Christopher: First, it demonstrates that InfoVista’s and Cisco’s solutions are fully compatible. Customers are looking to both Cisco and InfoVista to work together to remove risk and accelerate their time-to-market. Second, it highlights the importance of our investment in AVC. We are the first managed service provider (MSP) solution to be certified by Cisco. Our customers have relied on our support for Cisco technologies for more than a decade; these include CBQoS, the original NBAR, IP SLA and others, and this certification is one more example of the continued collaboration between Cisco and InfoVista.

Bob: Thanks Chris. Last question: what’s the relevance of this type of service offering from a CSP’s or managed service provider’s (MSP) perspective?

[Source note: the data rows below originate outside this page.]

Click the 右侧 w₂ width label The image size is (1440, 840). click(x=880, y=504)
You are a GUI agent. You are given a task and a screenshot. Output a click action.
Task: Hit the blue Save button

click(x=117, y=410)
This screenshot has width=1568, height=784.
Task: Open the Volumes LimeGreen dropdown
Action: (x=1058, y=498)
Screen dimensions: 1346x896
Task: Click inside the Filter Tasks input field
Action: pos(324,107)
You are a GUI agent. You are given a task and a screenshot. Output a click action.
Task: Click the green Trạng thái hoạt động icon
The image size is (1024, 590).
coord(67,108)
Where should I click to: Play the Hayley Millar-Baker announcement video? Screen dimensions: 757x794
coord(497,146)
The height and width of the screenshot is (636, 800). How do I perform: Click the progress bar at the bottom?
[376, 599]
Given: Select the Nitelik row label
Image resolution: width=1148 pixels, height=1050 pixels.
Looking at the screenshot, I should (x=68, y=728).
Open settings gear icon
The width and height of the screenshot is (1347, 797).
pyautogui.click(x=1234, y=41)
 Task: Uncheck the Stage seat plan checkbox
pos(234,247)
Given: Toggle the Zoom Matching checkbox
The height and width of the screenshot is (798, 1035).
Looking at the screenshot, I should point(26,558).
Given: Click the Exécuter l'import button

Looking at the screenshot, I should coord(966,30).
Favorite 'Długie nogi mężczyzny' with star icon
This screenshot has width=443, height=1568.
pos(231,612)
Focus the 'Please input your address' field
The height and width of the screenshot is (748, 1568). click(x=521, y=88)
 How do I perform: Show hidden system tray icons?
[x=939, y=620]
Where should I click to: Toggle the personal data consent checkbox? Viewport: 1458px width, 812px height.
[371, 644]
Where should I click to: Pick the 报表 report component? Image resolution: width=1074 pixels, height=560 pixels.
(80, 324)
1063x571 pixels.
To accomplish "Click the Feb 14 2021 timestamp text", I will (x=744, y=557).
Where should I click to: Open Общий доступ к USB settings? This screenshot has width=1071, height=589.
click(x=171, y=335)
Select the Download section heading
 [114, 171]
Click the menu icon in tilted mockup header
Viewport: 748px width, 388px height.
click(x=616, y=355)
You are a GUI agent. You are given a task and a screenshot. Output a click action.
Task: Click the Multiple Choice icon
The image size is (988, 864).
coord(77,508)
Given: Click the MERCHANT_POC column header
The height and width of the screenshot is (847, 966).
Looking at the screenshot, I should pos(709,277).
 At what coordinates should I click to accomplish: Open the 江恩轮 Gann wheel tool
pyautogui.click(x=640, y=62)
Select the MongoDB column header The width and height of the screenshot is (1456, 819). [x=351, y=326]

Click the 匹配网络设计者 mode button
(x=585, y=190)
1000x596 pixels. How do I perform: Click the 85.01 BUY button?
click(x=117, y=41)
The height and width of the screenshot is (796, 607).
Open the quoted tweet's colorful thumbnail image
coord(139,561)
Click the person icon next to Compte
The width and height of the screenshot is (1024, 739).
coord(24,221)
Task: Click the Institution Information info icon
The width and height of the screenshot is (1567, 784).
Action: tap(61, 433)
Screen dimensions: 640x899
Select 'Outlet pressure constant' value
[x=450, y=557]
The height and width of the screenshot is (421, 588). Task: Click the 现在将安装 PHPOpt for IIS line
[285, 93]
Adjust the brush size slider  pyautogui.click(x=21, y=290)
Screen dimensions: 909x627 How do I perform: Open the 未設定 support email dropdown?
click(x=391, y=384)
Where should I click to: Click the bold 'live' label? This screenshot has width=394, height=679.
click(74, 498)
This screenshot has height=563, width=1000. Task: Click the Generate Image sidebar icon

Christopher: As you know, our software solutions are leveraged by many of CSPs worldwide; we equip large Tier 1/incumbent operators, smaller, regional providers as well as cable MSOs with our platform. When it comes to these CSPs’ business services, they are under constant attack with respect to price erosion; multiple competitors offering less expensive services, contract renewal concessions and the ‘dumb’ pipe perception. Meanwhile, networks aren’t getting any less expensive to build, modify or operate as evidenced by the rallying cry behind network function virtualization (NFV) by operators worldwide. Some problems are easier to solve than others, and one of those is enhancing the value of existing services like VPNs to enterprise customers.

By empowering their enterprise customers to close the ‘business-IT’ gap, a CSP/MSP can further enhance the value of its existing services, provide a differentiated offering and enable new incremental revenue streams, all while increasing the revenue growth of their primary services. Large enterprises and government, mid-market and even SMB customers need this type of visibility, and having a CSP/MSP partner provide such a service, gives them a cost-effective, fast and easy way to enhance and improve their own IT investments and end-user productivity and experience. Essentially, it’s application performance management (APM)-in-the-cloud. And with who better should they procure that service than their CSP or MSP technology partner.

Bob: Thanks Chris. I look forward to speaking with you again as well as some of your customers at booth #10 during TM Forum’s Management World 2013, taking place May 13-16 in Nice, France.